> REQUIRED ACTIONS:
(1) According to the Belmont Park text below, in what month does the Belmont Stakes take place each year?
(2) Decide whether each statement agrees with the Belmont Park text below, answering yes or no and quoting the words of the text that settle it.
(a) The Belmont Stakes is the last of the three Triple Crown races.
(b) Horses race at Belmont Park during the winter.
(c) A father and son tied to the track's history also helped pay for the New York City subway system.
(3) List every race the Belmont Park text below names as part of the Triple Crown.

Of all the storied sporting events that have taken place in New York over the years, arguably, none have the glitz, glamor, and history of The Belmont Stakes. And that race takes place every June in Belmont Park in Elmont. The eyes of the world turn to Long Island and Belmont Park annually as the best of the best take to the track, especially in a year when some 3-year-old thoroughbred racehorse is vying for the Triple Crown by winning The Kentucky Derby, the Preakness and the final leg of The Belmont Stakes.
Belmont Park Racetrack’s history is tied to the history of New York, and a father and son who also helped to finance the New York City subway system. You don’t have to travel all the way upstate to Saratoga to experience horse history. Just make your way to the border of Nassau and Queens and spend the day at the races when the horses are running in the spring and summer.
Below we gathered some interesting, crazy, and nostalgia-inducing facts about Belmont Park and the Belmont Stakes.

> GIVEN INFORMATION:

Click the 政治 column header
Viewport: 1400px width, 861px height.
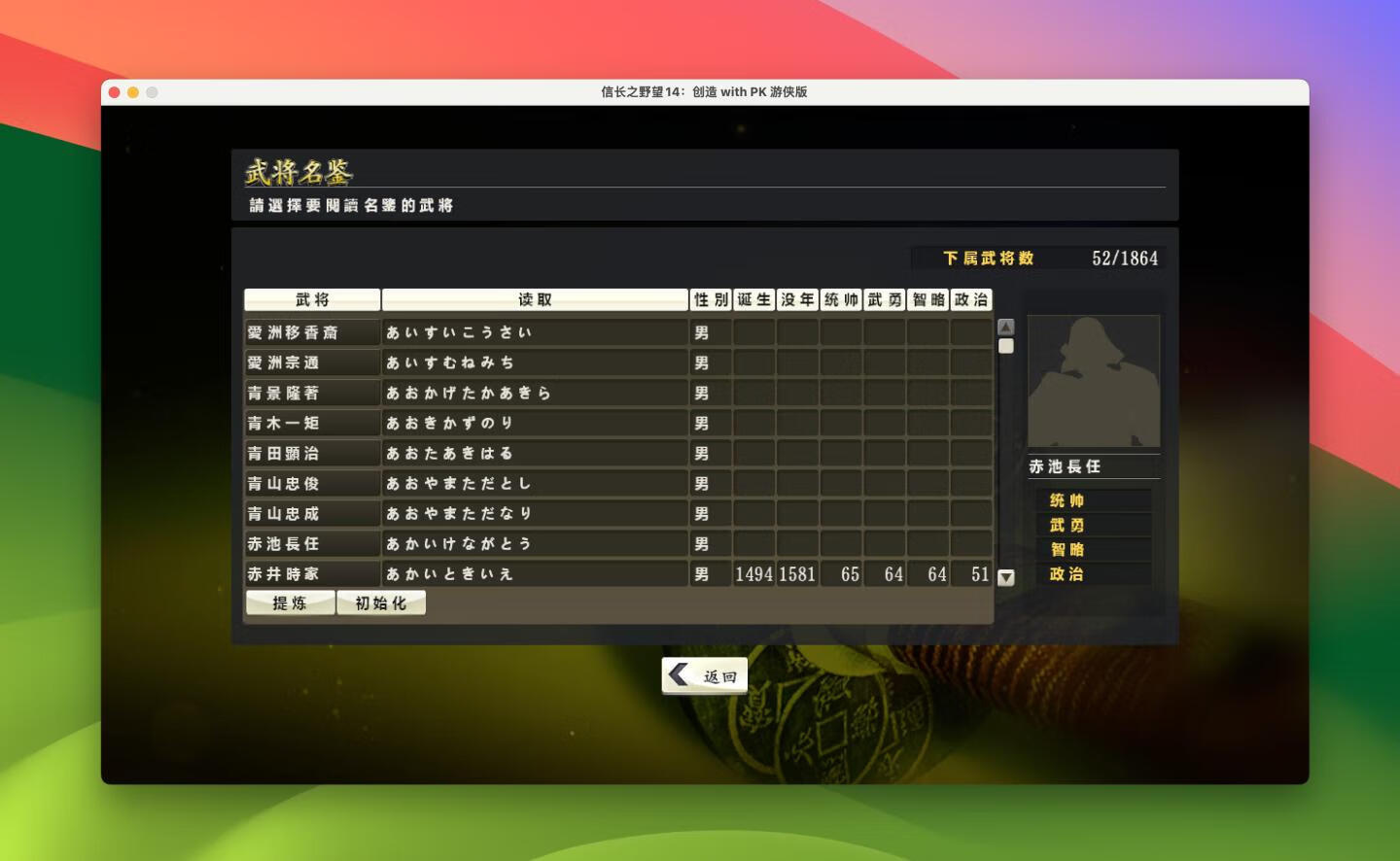point(970,299)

> RESPONSES TO THE TASKS:
(1) June.

(2)
(a) Yes: "the final leg of The Belmont Stakes"
(b) No: "when the horses are running in the spring and summer"
(c) Yes: "a father and son who also helped to finance the New York City subway system"

(3) The Kentucky Derby, the Preakness, The Belmont Stakes